Vor diesem Hintergrund ist es Ludwig unverständlich, „warum es in Deutschland nicht gelingt, Krankenhausapotheker stärker in den stationären Bereich einzubeziehen“. Zahlreiche Studien belegten, dass dies zu einer Verbesserung der Medikation führe. „Krankenhausapotheker gehören auf Stationen“, nur gemeinsam könne man bei einer sorgfältigen Arzneimittelanamnese und der sektorübergreifenden Entlassung vorankommen, appelliert Ludwig.

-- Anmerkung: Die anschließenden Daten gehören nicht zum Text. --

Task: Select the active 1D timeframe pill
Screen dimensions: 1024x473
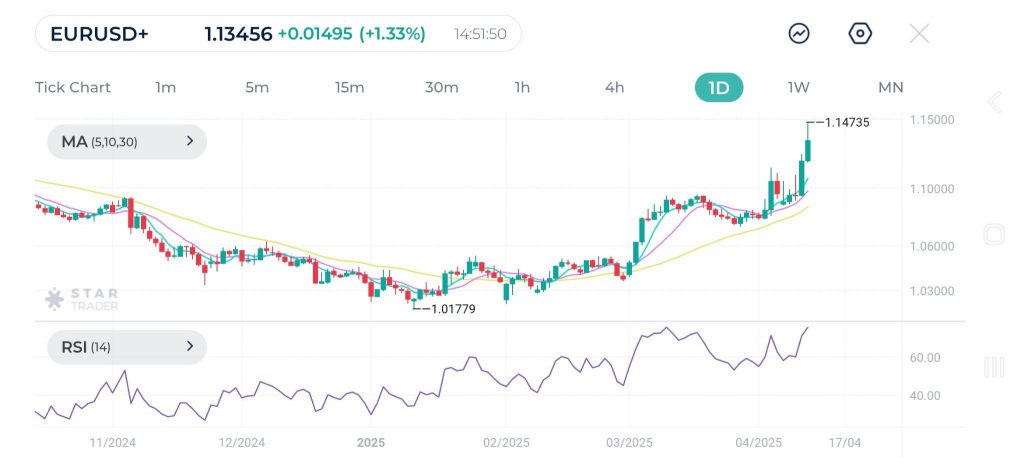Action: point(719,88)
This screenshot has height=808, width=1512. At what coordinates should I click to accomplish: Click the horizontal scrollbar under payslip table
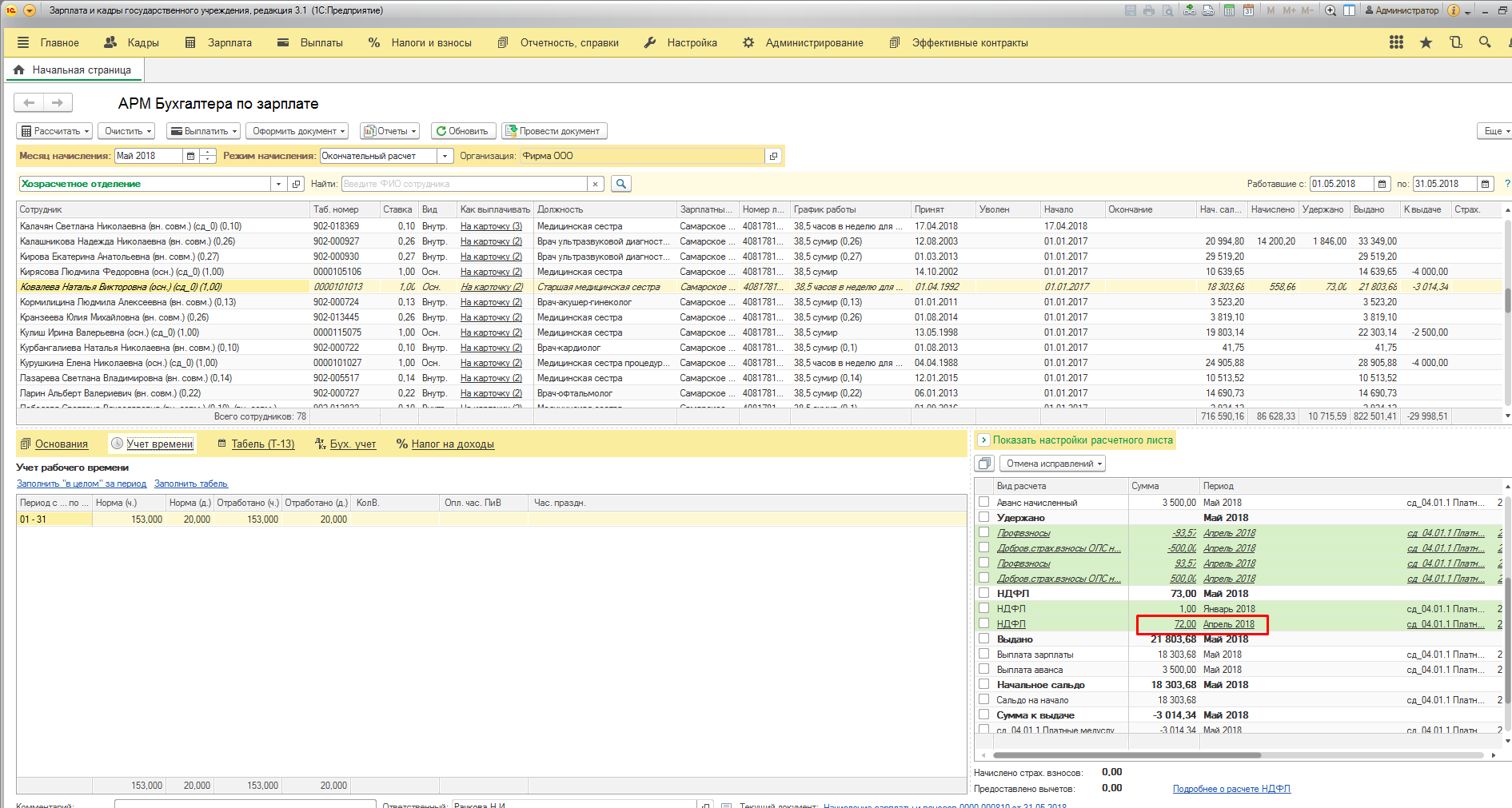pos(1126,754)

Niedersachsen Vorbild bei Stationsapotheker

Vorbildfunktion beim Thema Krankenhausapotheker auf Stationen übernimmt derzeit das Land Niedersachsen. Als erstes Bundesland will es Stationsapotheker verpflichtend einführen. Pro 300 Betten soll künftig ein Apotheker zur Stationsarbeit eingesetzt werden – und zwar zusätzlich zu den bereits tätigen Klinikapothekern. Noch ist das Gesetz nicht in trockenen Tüchern, dennoch hofft ADKA-Präsident Bernard hier auf eine „Signalwirkung für andere Bundesländer“, den Stationsapotheker in Deutschland gesetzlich zu verankern.